Last night I was able to have a good, honest, albeit quick, conversation with him about his feelings (at the moment we don't have internet or cable, so I'm taking full advantage of those distractions not being in the picture) About how he feels victimized, like he has terrible luck, how he just feels angry and doesn't understand why people are afraid to talk to him and that they're always saying they feel like they're walking on eggshells with him - about how it's not fair that he's been handed this personality. I told him he hasn't been handed "this personality", and he doesn't have to live feeling his life feeling that way - that everything he was saying are symptoms of ADHD. We've talked about going to counseling before - when I started noticing how jealous and controlling he can be, and he was open to it then. At this point, we're just waiting for him to talk to HR at his work about getting health insurance. 
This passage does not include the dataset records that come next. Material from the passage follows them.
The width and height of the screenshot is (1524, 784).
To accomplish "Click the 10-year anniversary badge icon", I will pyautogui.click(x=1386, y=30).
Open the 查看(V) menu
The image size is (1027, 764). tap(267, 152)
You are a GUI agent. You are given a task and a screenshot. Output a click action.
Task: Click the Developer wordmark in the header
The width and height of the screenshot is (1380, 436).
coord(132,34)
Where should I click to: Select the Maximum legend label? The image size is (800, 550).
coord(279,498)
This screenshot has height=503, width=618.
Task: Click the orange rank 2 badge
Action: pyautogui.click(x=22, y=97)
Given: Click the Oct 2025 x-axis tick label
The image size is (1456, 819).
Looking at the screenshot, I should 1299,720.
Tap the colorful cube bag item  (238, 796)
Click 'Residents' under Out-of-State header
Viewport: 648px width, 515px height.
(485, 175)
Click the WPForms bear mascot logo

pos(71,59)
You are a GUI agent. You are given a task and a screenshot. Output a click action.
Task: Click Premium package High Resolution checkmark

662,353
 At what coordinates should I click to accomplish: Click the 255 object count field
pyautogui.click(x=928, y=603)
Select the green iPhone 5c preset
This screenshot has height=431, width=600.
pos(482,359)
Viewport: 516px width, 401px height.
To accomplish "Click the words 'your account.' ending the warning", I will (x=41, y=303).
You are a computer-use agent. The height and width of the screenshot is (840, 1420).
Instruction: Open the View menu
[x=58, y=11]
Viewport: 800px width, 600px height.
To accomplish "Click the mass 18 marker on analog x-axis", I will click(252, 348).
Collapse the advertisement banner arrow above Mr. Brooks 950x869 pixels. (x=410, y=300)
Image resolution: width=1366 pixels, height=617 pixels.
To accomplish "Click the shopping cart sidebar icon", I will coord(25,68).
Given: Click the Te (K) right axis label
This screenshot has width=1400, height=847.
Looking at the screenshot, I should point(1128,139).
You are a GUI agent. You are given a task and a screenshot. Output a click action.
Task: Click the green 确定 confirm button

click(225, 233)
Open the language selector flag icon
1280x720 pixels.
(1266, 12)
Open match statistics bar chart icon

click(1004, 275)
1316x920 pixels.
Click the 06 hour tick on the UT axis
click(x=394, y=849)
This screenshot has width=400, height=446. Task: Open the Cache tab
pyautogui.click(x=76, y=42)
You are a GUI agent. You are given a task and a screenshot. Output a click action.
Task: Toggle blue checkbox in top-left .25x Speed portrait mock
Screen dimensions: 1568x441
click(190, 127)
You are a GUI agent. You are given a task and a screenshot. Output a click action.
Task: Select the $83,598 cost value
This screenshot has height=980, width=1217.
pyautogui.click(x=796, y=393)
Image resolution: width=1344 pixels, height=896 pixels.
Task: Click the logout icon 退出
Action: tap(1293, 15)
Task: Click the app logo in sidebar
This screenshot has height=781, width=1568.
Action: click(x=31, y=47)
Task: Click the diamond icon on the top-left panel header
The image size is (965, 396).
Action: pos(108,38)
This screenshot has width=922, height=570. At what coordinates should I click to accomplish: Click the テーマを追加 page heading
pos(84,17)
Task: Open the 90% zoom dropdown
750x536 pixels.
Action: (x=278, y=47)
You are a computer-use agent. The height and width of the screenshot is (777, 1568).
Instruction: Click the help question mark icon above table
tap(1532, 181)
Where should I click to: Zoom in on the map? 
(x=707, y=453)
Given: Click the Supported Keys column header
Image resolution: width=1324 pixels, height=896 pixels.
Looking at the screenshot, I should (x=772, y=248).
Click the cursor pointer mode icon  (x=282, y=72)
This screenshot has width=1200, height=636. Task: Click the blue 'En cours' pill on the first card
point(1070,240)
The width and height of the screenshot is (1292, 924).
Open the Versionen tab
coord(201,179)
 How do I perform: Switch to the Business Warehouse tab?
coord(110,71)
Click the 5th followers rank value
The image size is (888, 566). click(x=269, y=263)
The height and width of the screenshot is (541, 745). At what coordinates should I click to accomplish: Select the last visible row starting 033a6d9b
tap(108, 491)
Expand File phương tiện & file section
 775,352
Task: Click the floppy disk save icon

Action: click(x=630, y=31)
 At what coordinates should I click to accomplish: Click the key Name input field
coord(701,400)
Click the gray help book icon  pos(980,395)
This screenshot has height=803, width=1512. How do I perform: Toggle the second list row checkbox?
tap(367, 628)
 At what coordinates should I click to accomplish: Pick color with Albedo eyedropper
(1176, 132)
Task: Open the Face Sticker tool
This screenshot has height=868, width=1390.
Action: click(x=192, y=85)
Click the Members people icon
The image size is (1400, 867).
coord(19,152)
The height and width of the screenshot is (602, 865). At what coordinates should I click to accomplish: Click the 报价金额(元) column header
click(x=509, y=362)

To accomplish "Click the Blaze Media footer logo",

I want both of us to be in counseling; I know how important that is. I don't want him to feel like my frustration is his fault, or like he's broken. I only want to be supportive, but even this early on I've had moments of feeling like I just can't do it anymore. I want a family, sooner rather than later, but I'm putting that on hold until I know that I can rely on him to not miss doctors' appointments, and/or to clean up hazardous materials around the house when he's done using them - things I know you're all too familiar with. 

I feel fortunate that I've got an early start on this journey - that I caught it before we're on the verge of divorce. We're set to get married on 10/10/15, and I want it to be a day full of happiness, not a day full of worry and second-guesses. 

I just want to know that if any of you had known what you know now, what would you have changed early on in your relationship/marriage to prevent things from escalating to the point of near hopelessness? I know that treatment  - therapy/counseling, trying medication, and staying flexible as we work on organization and delegation of tasks are my first priority at this point, but if you have any pointers to help a young-soon-to-be-ADHD-spouse, I would so, so, so greatly appreciate them!!